* QUOTED PASSAGE:
Comparing Q2 spot market rates to contract rates, we found that the regions of highest demand shifted dramatically in May:
- As a national average, 23% to 24% of lanes had spot market rates that were higher than contract rates in each of the three months. There was almost no change nationwide, month over month.
- In May, the focus shifted from the Midwest to the Southeast.
- In April, nearly half of the lanes with higher spot market rates originated in the Midwest.
- In both May and June, half of the higher rates originated from Southeastern states.
- When spot market rates were higher than contract rates, the average difference was between $0.19 (April) and $0.24 (June.)
- When contract rates exceeded spot market rates, the difference was $0.30 to $0.33 in April and May, respectively, but only $0.22 in June. That’s because van rates rose in June across the board.
In April, ten Midwestern states were the source of the highest demand for dry vans on the spot market. The focus shifted in May to the Southeast and remained there through June. The high demand led to high rates, and spot market rates exceeded contract rates in almost half the lanes in each region during those months, as indicated by the darkest orange shade in the two maps above.

* PROVIDED MATERIAL:
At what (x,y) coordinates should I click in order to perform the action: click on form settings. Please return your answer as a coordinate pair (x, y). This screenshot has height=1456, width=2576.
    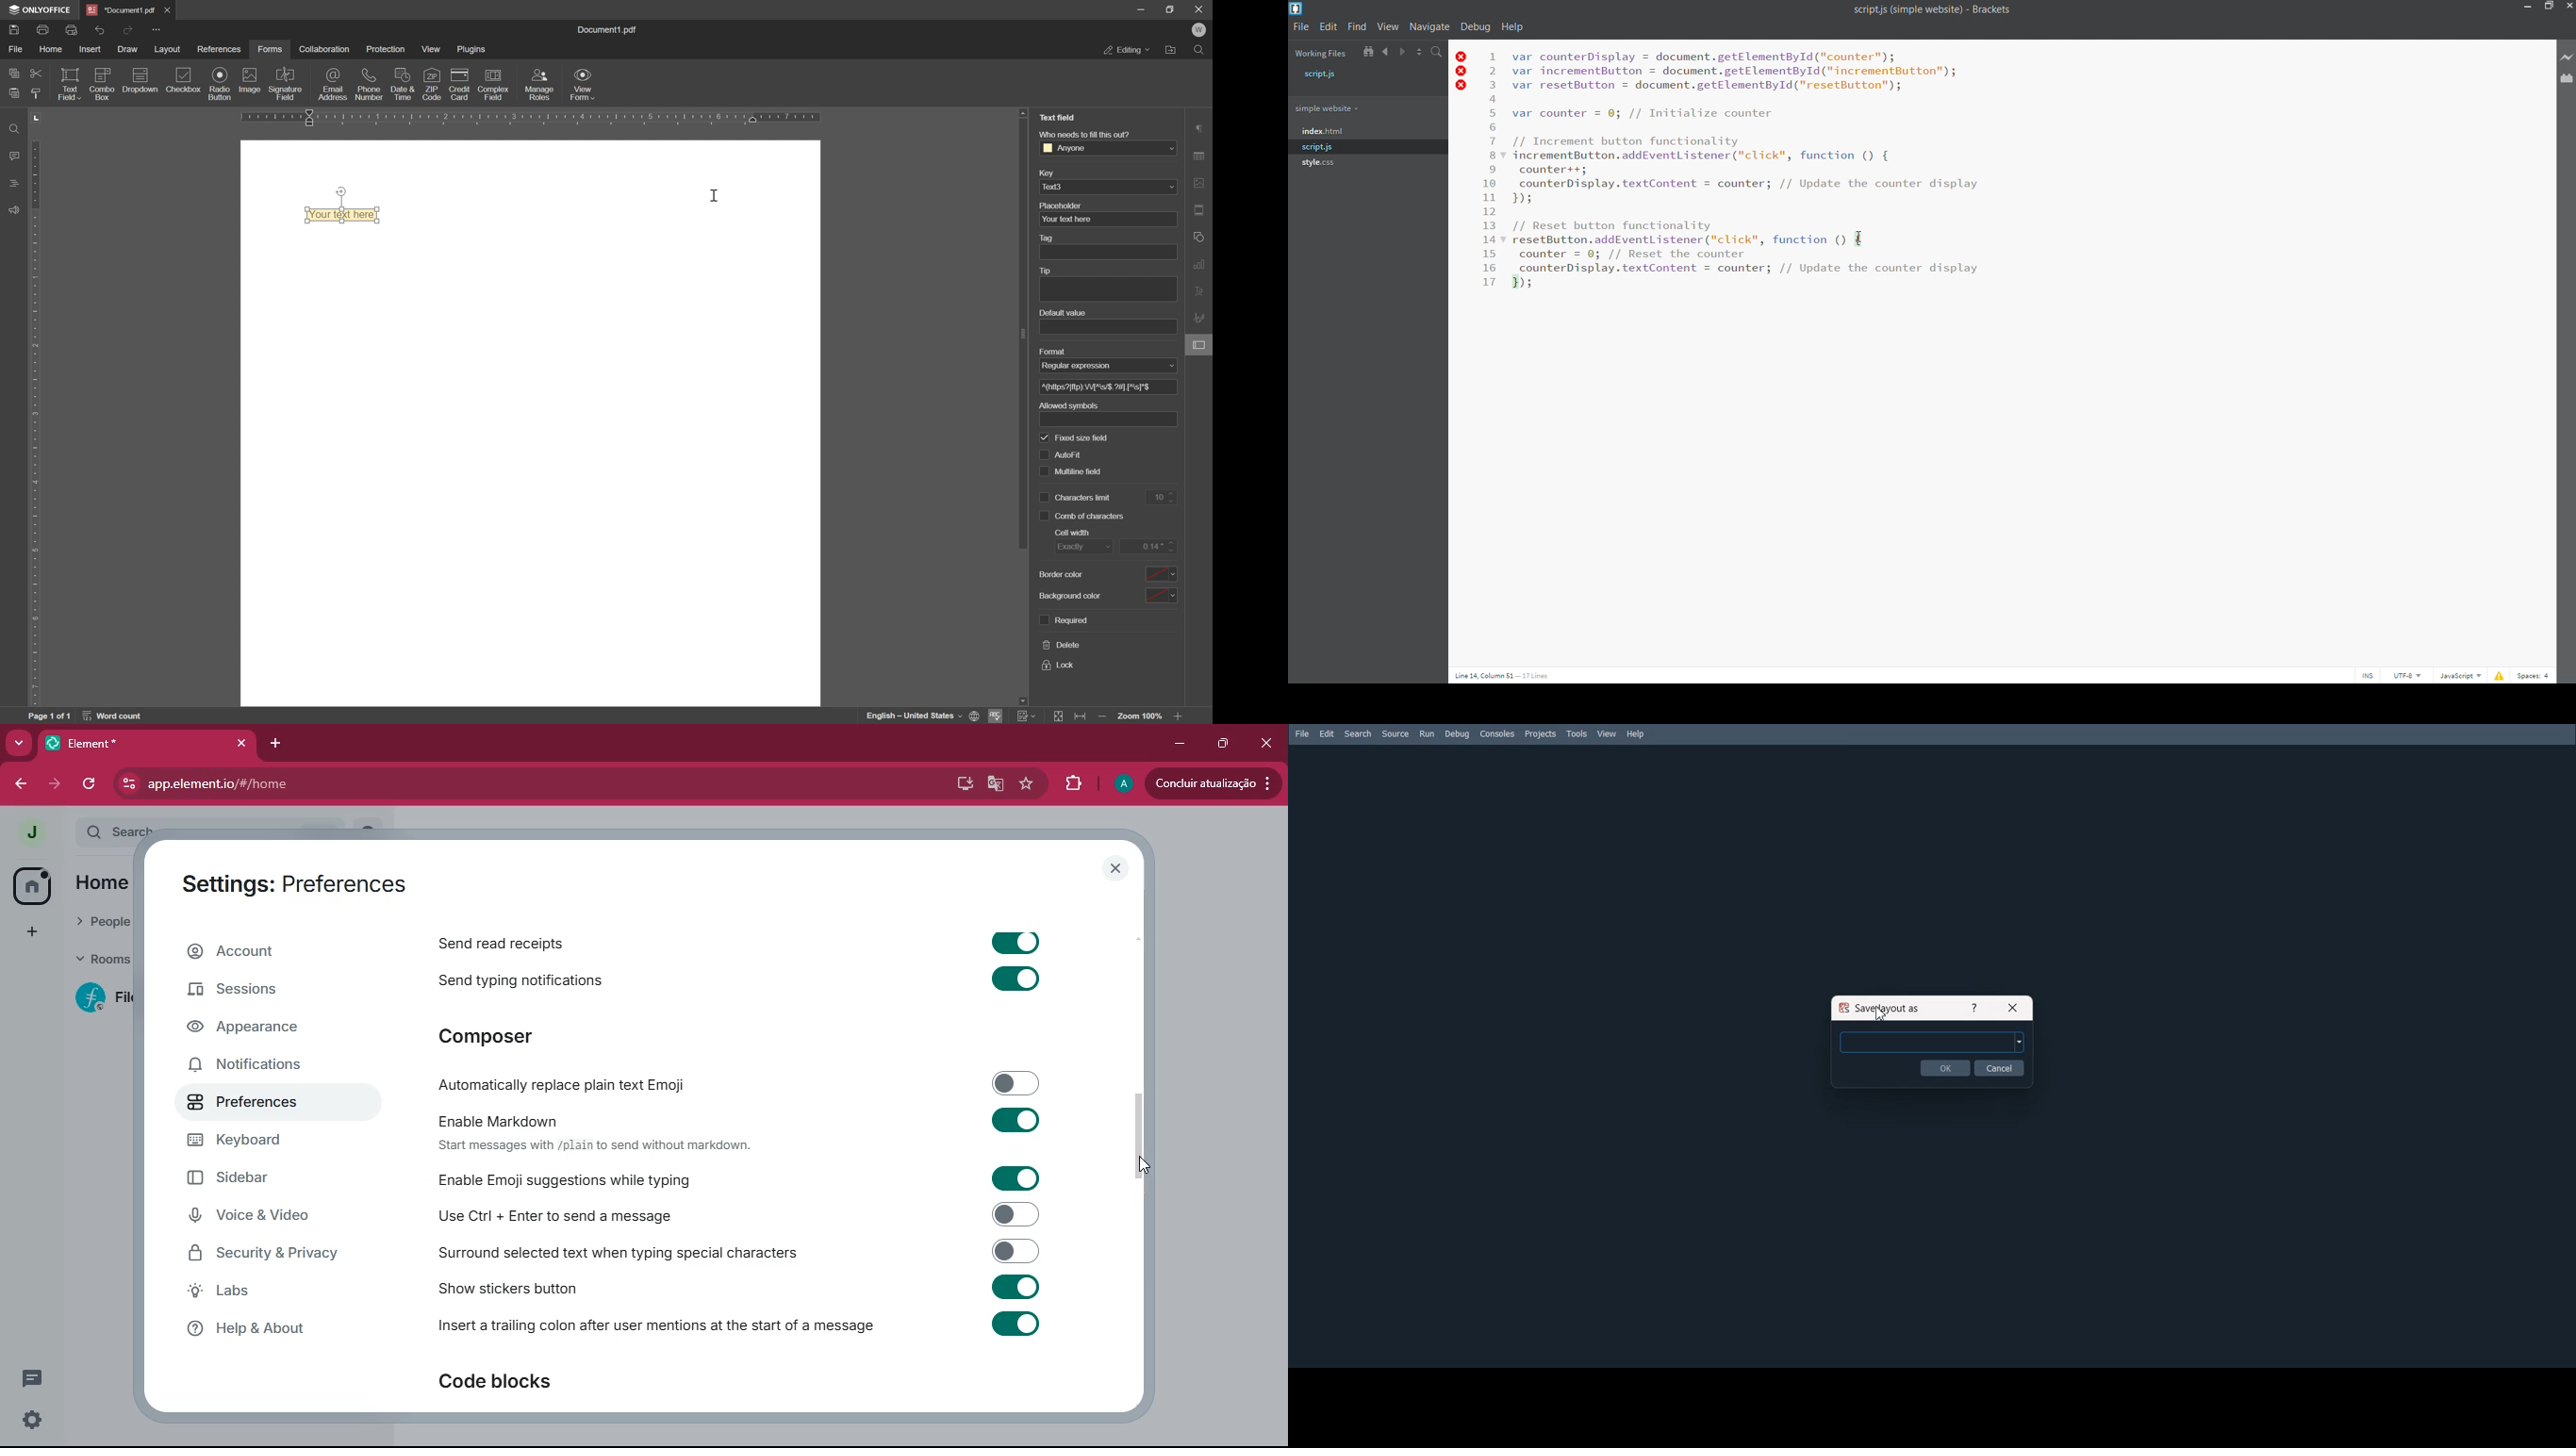
    Looking at the image, I should click on (1201, 346).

* PROBLEM A:
Answer these from the passage on Q2 spot and contract rates:
(i) As a national average, what share of lanes had spot market rates higher than contract rates?
(ii) In April, how many Midwestern states were the source of the highest demand for dry vans on the spot market?
(iii) When contract rates exceeded spot market rates, what was the difference in June?
* PROBLEM B: Write a continuation of the passage on Q2 spot and contract rates, picking up right after its final sentence.
Nothing in the listing is needed here.

* RESULT A:
(i) 23% to 24%
(ii) Ten
(iii) $0.22

* RESULT B:
Why is this important? In peak seasons, brokers may be in a position to offer the carrier more than a shipper would pay in a direct contract rate. That’s because the broker’s spot market rates respond overnight to shifts in the demand and supply of trucking services. For vans, the primary trucking freight mode, average contract rates are typically higher than spot market rates. In certain markets or regions, however, seasonal demand will drive spot market rates up even when contract rates aren’t changing.
Carriers and brokers can improve their profitability when they able to shift at least a portion of their business to these “hot markets” during periods of high demand. The key – especially for non-asset based transportation companies – is to identify business opportunities with customers whose seasonal transportation needs dovetail with your existing business.
Asset-based carriers may need to re-position trucks and drivers for several months of the year, in order to exploit seasonal trends. Another option is to develop creative dispatch solutions – such as trihaul routes – to increase your access to those markets during periods of high rates.
Click to download the full report on Q2 spot market rates and contract rates. We will continue to publish analyses and comparisons of spot market rates and contract rates in future newsletters throughout the year, to track seasonal trends and identify areas of opportunity. These statistics don’t capture the full flavor of your real-world experience moving freight, however. If you can take a few moments, please click on the comment field below and tell us what you’re seeing in the marketplace. Thanks.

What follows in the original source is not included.